Understanding the sirens at CRL

Primary Zone

CRL Primary Zone thumbnailThe primary zone is the areas in which extensive planning and response preparations for an incident or radiological event are required. The size of each primary zone is defined by the province and the response requirement for each zone is defined by our regulators.  For CRL, the primary zone, in both Ontario and Quebec, is a nine kilometre radius from our reactor. 

If you hear any CRL on site or community alarm outside of routine testing times, please be assured that no immediate action is required of you.
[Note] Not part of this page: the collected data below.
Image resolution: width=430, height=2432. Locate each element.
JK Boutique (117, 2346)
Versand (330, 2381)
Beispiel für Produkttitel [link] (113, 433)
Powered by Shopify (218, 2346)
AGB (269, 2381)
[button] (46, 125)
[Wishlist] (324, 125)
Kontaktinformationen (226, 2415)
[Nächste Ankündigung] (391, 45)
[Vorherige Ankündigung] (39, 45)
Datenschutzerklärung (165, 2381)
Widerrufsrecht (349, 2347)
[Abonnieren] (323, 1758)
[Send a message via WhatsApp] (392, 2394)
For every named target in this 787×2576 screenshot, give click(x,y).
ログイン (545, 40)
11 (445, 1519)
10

In the very unlikely event of a real emergency, should the sirens sound and the situation warrant action on your part, more information and instruction would be provided through local media, provincial emergency response representatives as well as through our website www.cnl.ca. 

What should I do in case of a nuclear emergency?

  • Remain calm.
  • Shelter-in-place. We ask that residents close all windows and ventilation (e.g., air conditioners). This step would help to prevent contamination from entering into the building should the emergency result in an airborne radiological release.
  • Be prepared for a nuclear emergency within the primary zone. Potassium iodide (KI) tablet distribution.
  • Listen to the radio and / or CNL’s website for further instructions and accurate up-to-date information. 
  • Evacuate only when advised to do so by provincial or municipal officials.